### [Task objective]
Reproduce the text of each item below word for word, omitting the pictures.

### [Records supplied]
------------------------------------

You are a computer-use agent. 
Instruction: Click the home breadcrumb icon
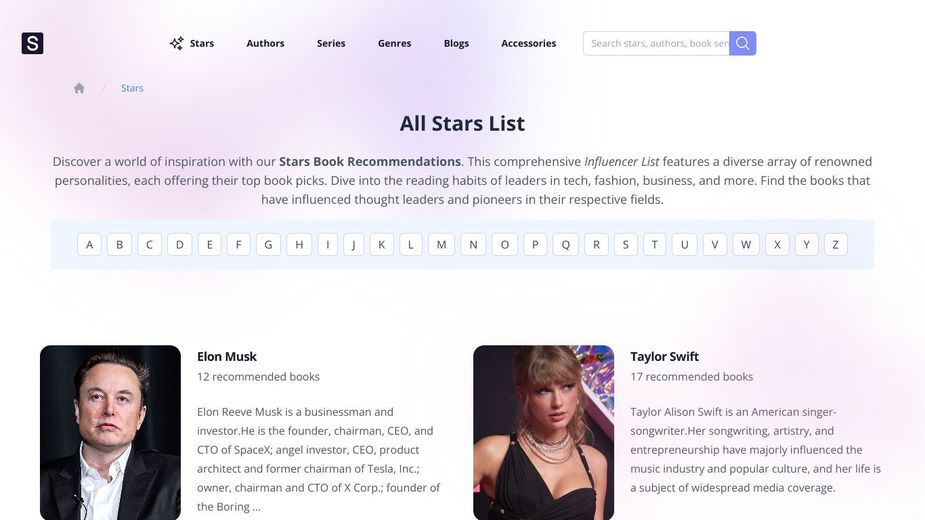tap(79, 88)
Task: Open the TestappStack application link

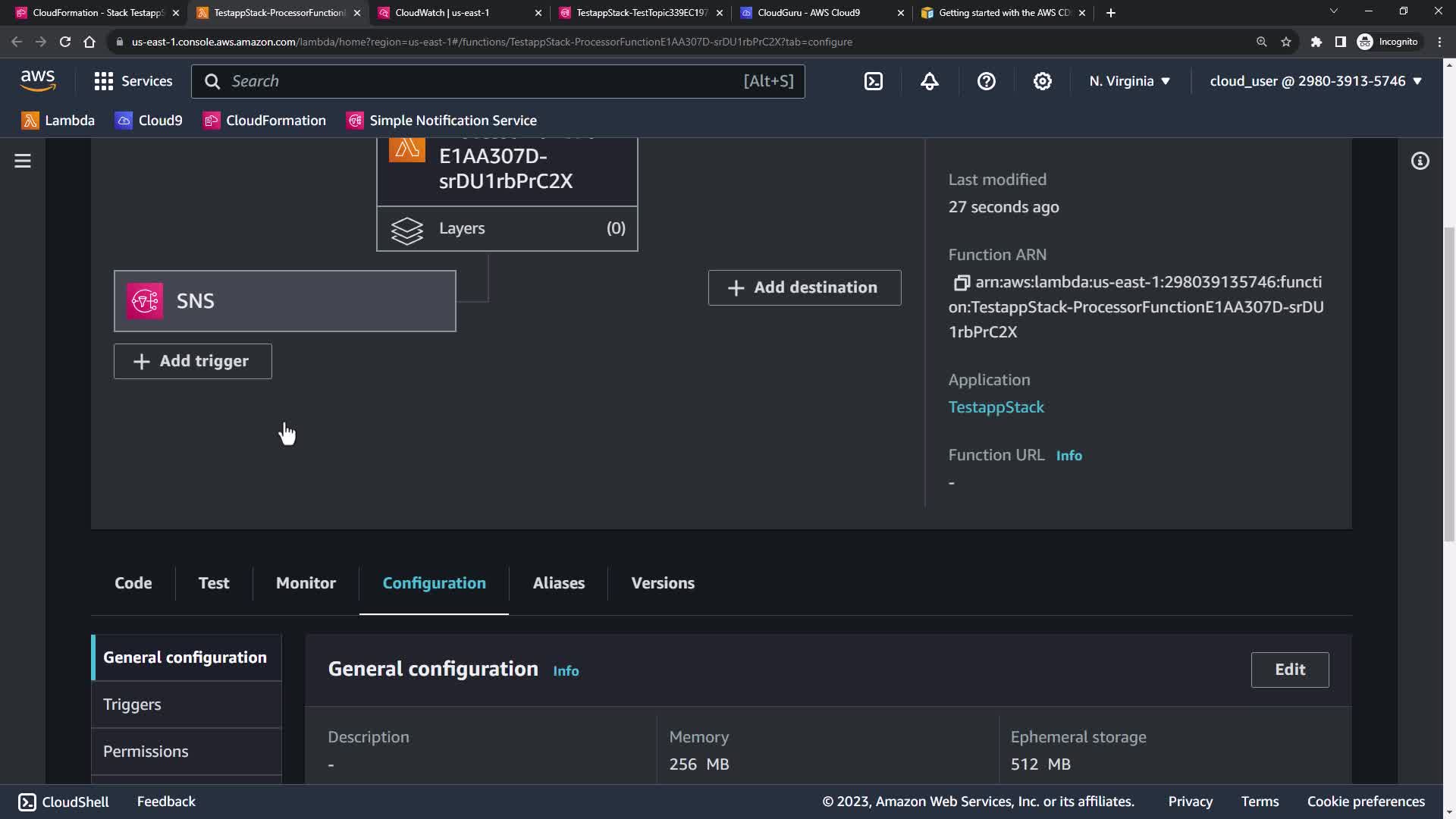Action: point(996,407)
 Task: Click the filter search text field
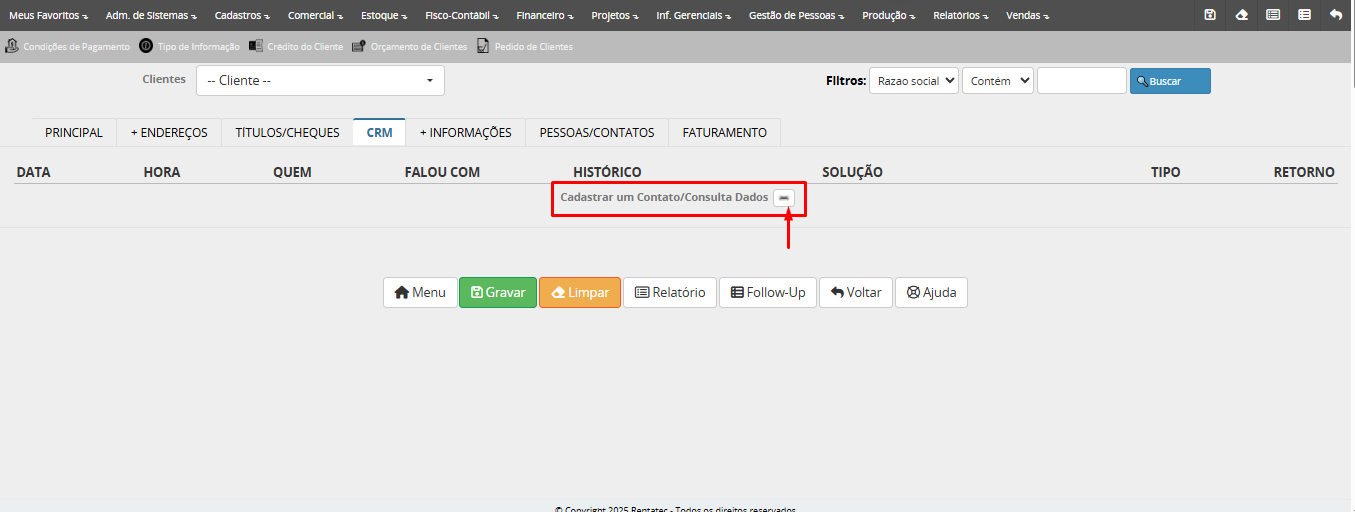tap(1081, 81)
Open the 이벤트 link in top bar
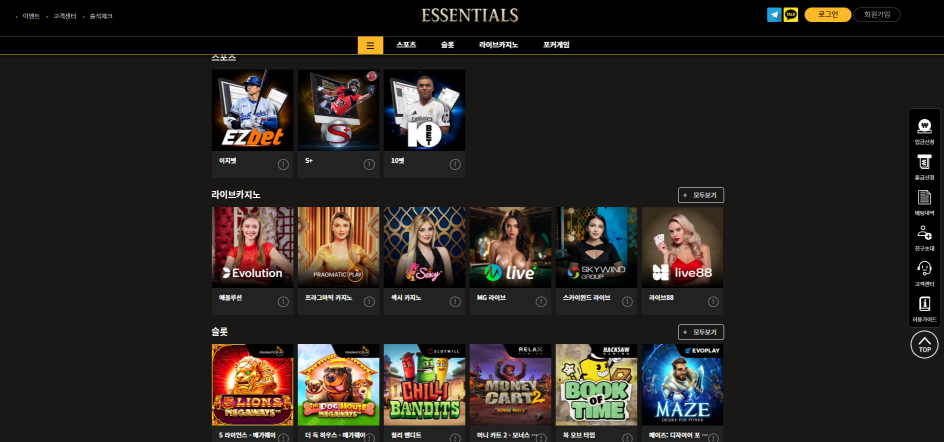The image size is (944, 442). [x=31, y=16]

------------------------------------

### [Task answer]
You are a computer-use agent. 
Instruction: Click the home breadcrumb icon
tap(79, 88)
Task: Open the TestappStack application link

Action: point(996,407)
 Task: Click the filter search text field
tap(1081, 81)
Open the 이벤트 link in top bar
The image size is (944, 442). [x=31, y=16]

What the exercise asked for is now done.